[Stored items]
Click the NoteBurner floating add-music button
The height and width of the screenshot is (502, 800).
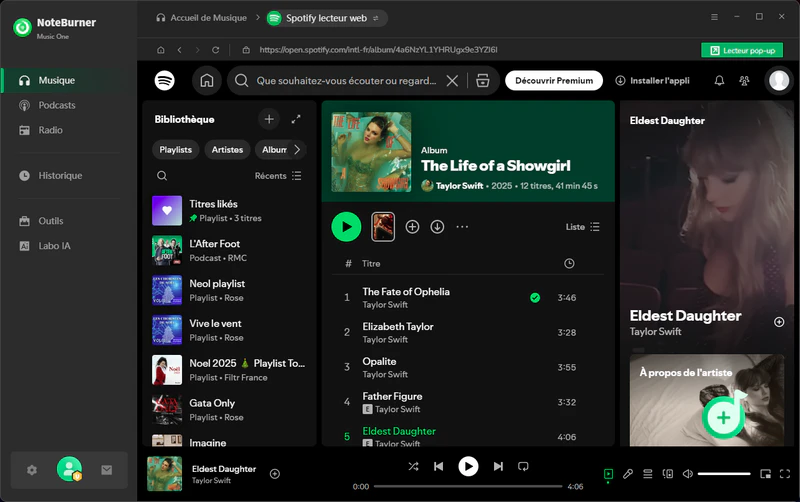point(723,417)
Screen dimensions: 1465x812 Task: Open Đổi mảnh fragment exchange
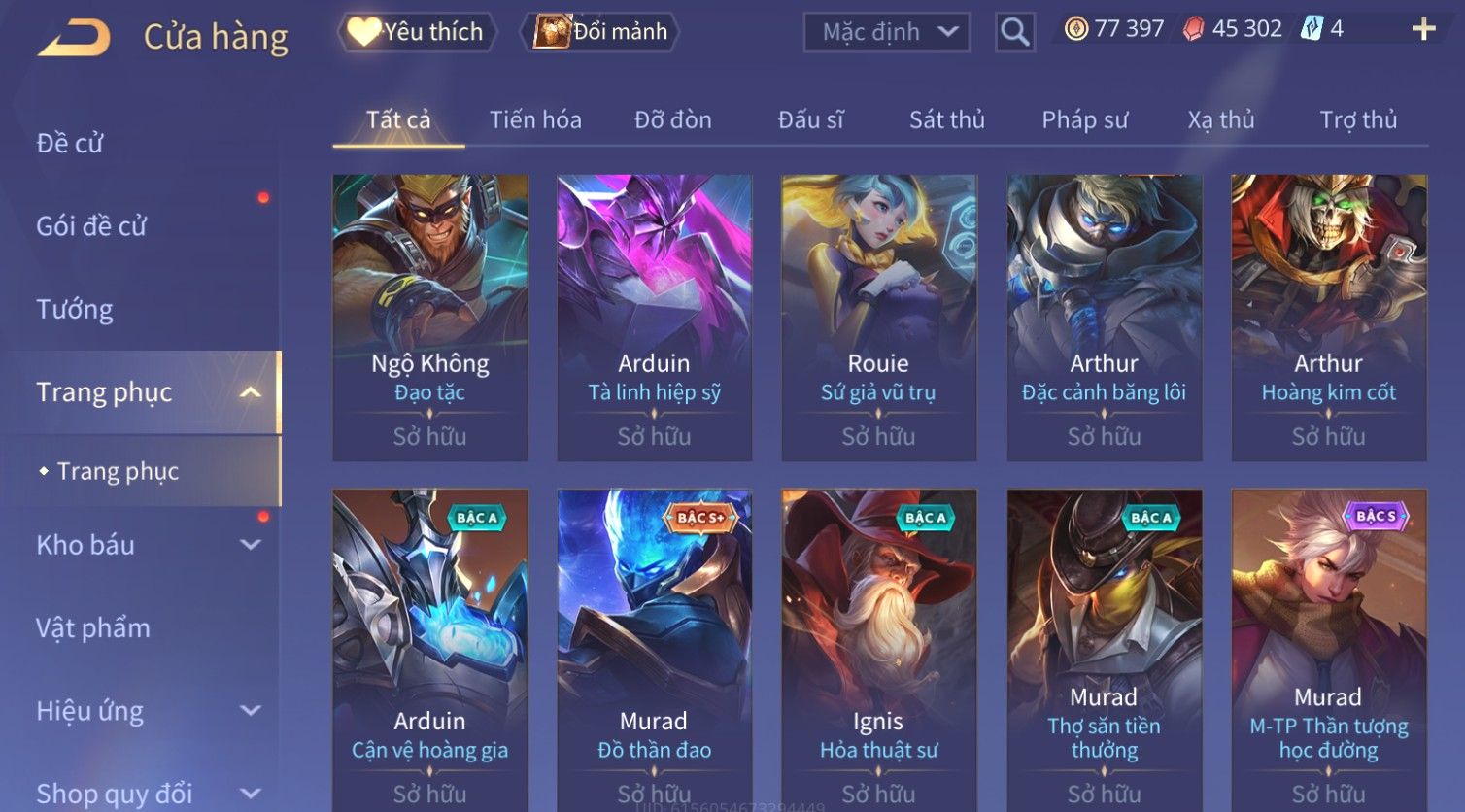point(599,32)
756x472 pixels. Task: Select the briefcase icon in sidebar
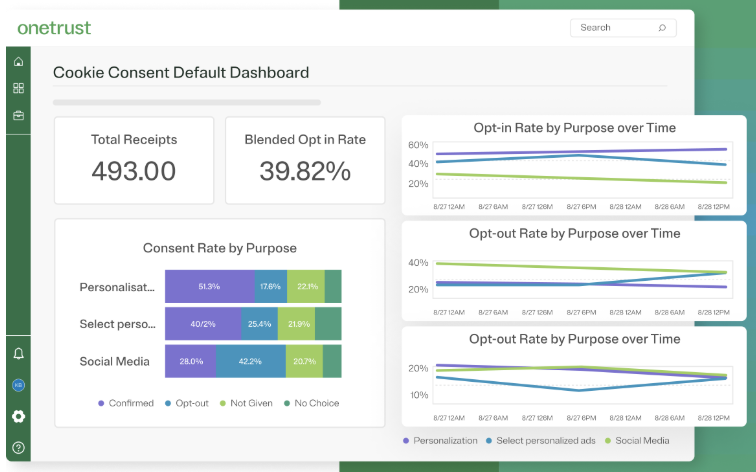click(18, 115)
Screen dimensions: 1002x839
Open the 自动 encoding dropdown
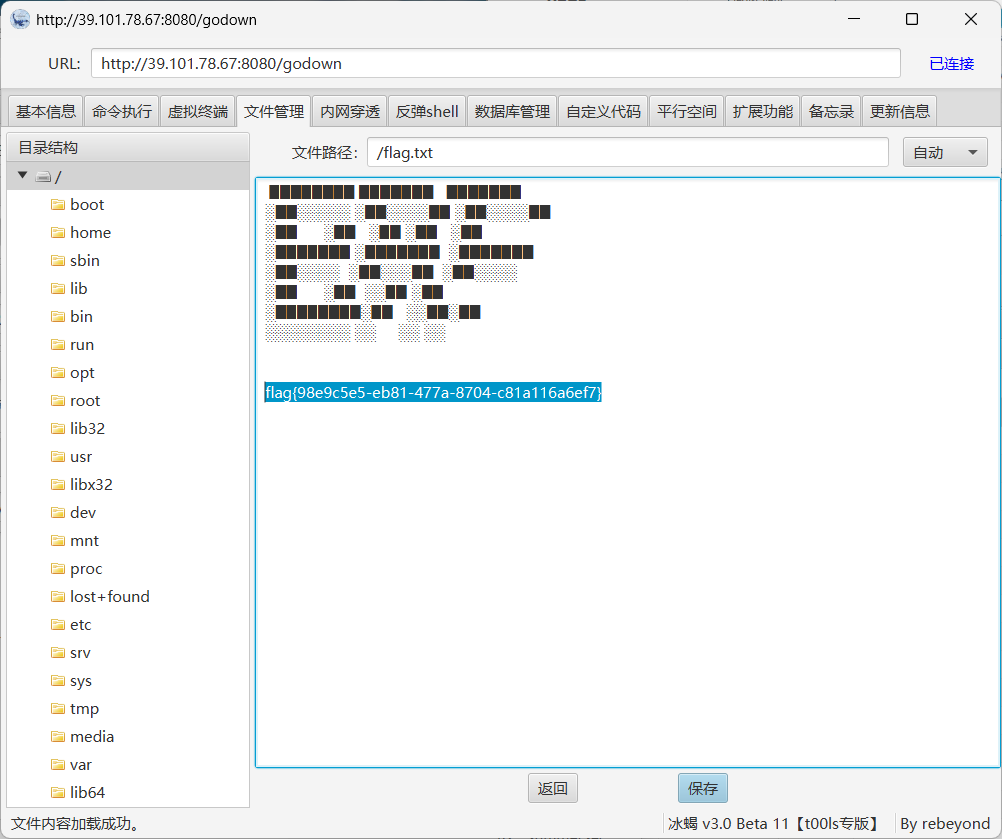pyautogui.click(x=944, y=152)
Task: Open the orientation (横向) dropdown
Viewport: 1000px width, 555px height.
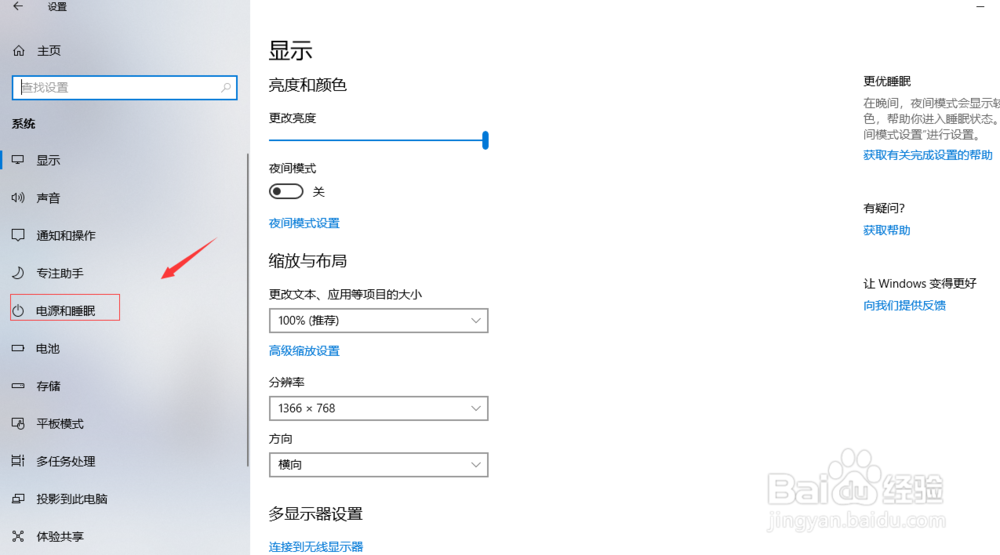Action: (378, 465)
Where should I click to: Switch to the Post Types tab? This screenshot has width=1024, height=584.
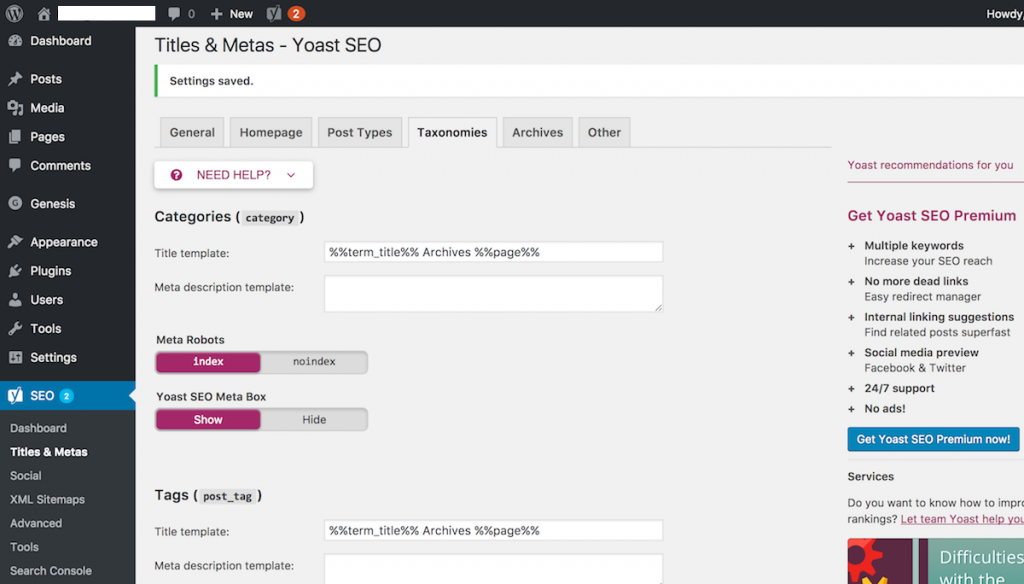(x=360, y=133)
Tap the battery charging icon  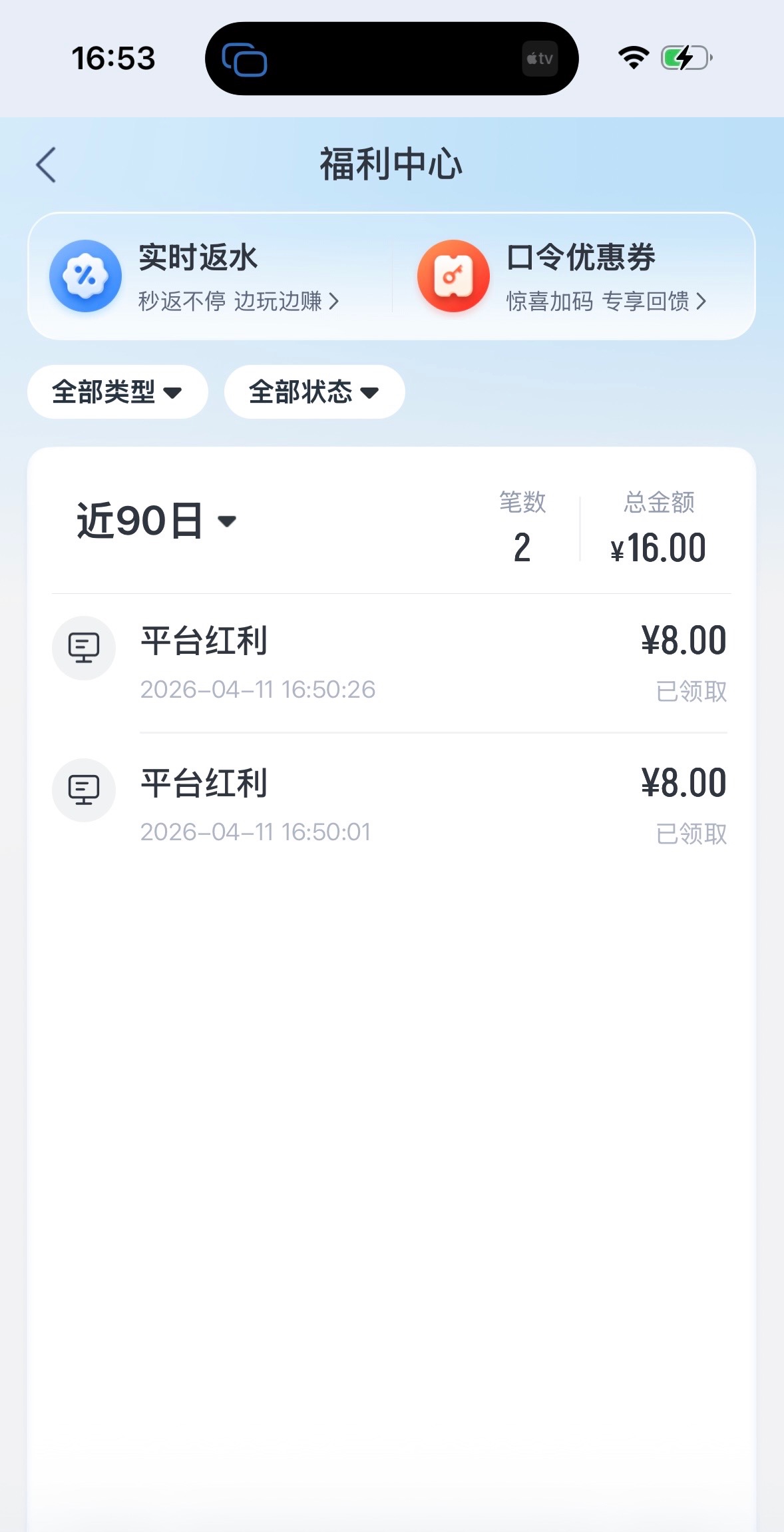pos(686,58)
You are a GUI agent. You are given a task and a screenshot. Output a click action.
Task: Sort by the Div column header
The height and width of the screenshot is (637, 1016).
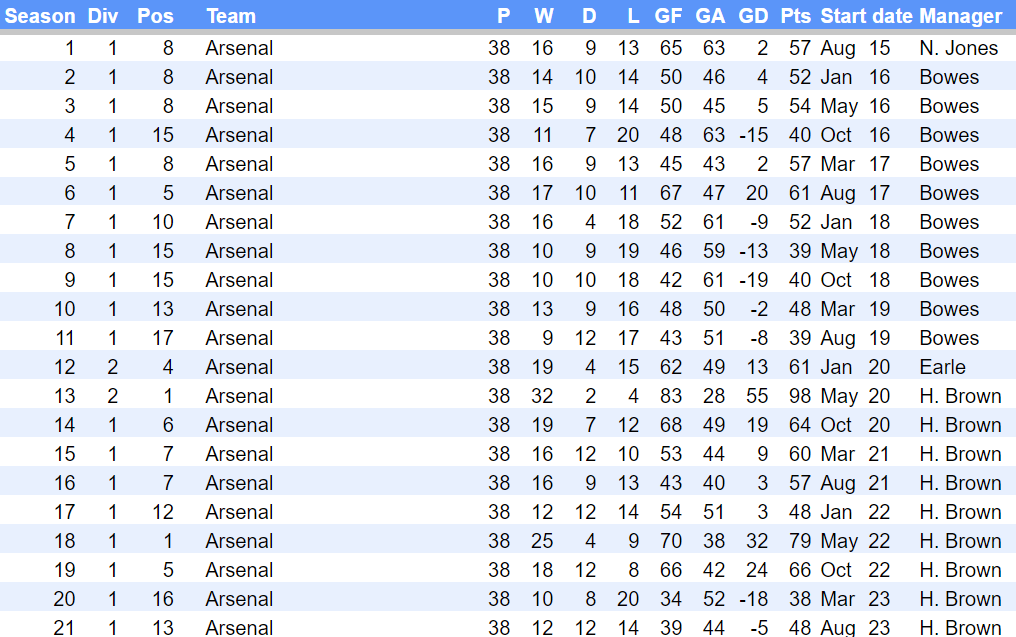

#### What the task asks:
Retype the lines exactly. Begin at the one that holds "You are a GUI", stop at the last line of the entries above, and drop the pictures.

#### Output of the task:
You are a GUI agent. You are given a task and a screenshot. Output a click action.
Task: Sort by the Div column header
The height and width of the screenshot is (637, 1016).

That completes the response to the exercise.